Random Lasers as Social Processes Simulators

Abstract

In this work, we suggest a quantum-like simulator concept to study social processes related to the solution of NP-hard problems. The simulator is based on the solaser model recently proposed by us in the framework of information cascade growth and echo chamber formation in social network communities. The simulator is connected with the random laser approach that we examine in the A and D-class (superradiant) laser limits. Novel network-enforced cooperativity parameters of decision-making agents, which may be measured as a result of the solaser simulation, are introduced and justified for social systems. The innovation diffusion in complex networks is discussed as one of the possible impacts of our proposal.

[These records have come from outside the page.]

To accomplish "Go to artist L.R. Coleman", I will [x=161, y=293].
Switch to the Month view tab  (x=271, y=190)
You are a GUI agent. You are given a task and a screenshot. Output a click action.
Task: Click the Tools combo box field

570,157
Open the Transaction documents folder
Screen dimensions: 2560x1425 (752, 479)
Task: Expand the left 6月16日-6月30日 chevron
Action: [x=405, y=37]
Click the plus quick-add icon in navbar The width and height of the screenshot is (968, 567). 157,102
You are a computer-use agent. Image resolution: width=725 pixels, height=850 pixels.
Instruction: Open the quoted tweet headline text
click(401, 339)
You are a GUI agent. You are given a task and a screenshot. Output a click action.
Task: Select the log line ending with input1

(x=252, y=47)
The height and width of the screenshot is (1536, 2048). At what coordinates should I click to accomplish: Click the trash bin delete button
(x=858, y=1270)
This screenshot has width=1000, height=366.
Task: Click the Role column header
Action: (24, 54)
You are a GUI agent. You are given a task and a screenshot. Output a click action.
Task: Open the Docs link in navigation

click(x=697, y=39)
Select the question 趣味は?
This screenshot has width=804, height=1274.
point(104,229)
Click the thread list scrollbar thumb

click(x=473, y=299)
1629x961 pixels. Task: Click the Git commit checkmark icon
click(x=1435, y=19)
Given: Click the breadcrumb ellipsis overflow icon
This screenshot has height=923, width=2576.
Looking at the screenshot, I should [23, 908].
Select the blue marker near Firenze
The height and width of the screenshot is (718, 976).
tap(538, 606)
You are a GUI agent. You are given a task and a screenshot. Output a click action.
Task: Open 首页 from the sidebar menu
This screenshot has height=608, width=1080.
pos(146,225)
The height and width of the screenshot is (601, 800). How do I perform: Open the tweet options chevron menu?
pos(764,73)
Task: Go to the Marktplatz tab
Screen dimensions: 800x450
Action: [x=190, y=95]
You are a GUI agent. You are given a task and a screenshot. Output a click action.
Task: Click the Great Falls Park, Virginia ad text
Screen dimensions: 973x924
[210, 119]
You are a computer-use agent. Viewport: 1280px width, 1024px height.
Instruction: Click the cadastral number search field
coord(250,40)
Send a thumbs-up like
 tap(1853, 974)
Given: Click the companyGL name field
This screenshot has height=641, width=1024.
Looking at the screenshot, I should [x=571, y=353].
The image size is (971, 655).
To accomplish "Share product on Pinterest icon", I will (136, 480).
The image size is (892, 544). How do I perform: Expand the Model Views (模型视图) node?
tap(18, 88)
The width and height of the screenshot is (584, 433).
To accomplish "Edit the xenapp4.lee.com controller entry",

Keywords: complex networks; decision-making agents; innovation diffusion; quantum-like simulators; random lasers; superradiance.

Figure 1

(a) Complete and PLDD graphs with $N=50$ and $N=200$ nodes, respectively, for (b) $\eta =2.3$ and (c) $\eta =4$. (d) PLDDs in a logarithmic scale for the networks given in (b,c). The dependence of $\langle k\rangle$ on power degree $\eta$ is shown in the inset; $k_{min}=3$.

Figure 2

(a) Diffusive and (b) localized (Anderson) regimes of light scattering in random lasers that possess two-level (spin) systems. In random lasers, the angle between incident and outgoing light beams (not shown here) is small enough.

Figure 3

Sketch of the solaser simulator that represents an ensemble of two-level (spin) systems located within a complex network. In general, the network edges may represent projections of photon-guiding channels in the plane. All the system occupies an area of linear size $L\le \lambda$ in the presence of a classical pump beam (pink cylinder).

Figure 4

Dependence of the decimal logarithm of normalized NEC parameter $C_{\mathrm{\Gamma }}/4C_0$ on the number of TLSs (equal to the number of nodes) N for the complete graph and various PLDD networks with $k_{min}=3$.

Figure 5

Mean-field dependence of normalized field amplitude $\left|\mathrm{\Psi }\right|$ (the solid lines), TLS polarization $|J_{-}|$ (the dashed lines), and population imbalance D (the dotted lines) on dimensionless time t for (a) A-class and (b) D-class (superradiant) lasers, respectively. The control field is normalized as $r^{\prime }\equiv r/\kappa$, ${\Delta }_i=0,D_0=1$. The other parameters are $\kappa /({\gamma }_P+{\gamma }_D)=0.5$; $\kappa /\mathrm{\Gamma }=0.1$ for (a) and $\gamma =10$; ${\gamma }_D/\kappa =0.01$; $r^{\prime }=0$ for (b). Dependence of $|J_{-}|$ vs. ${\gamma }_{D}t$ below the threshold is shown in the insert to (b).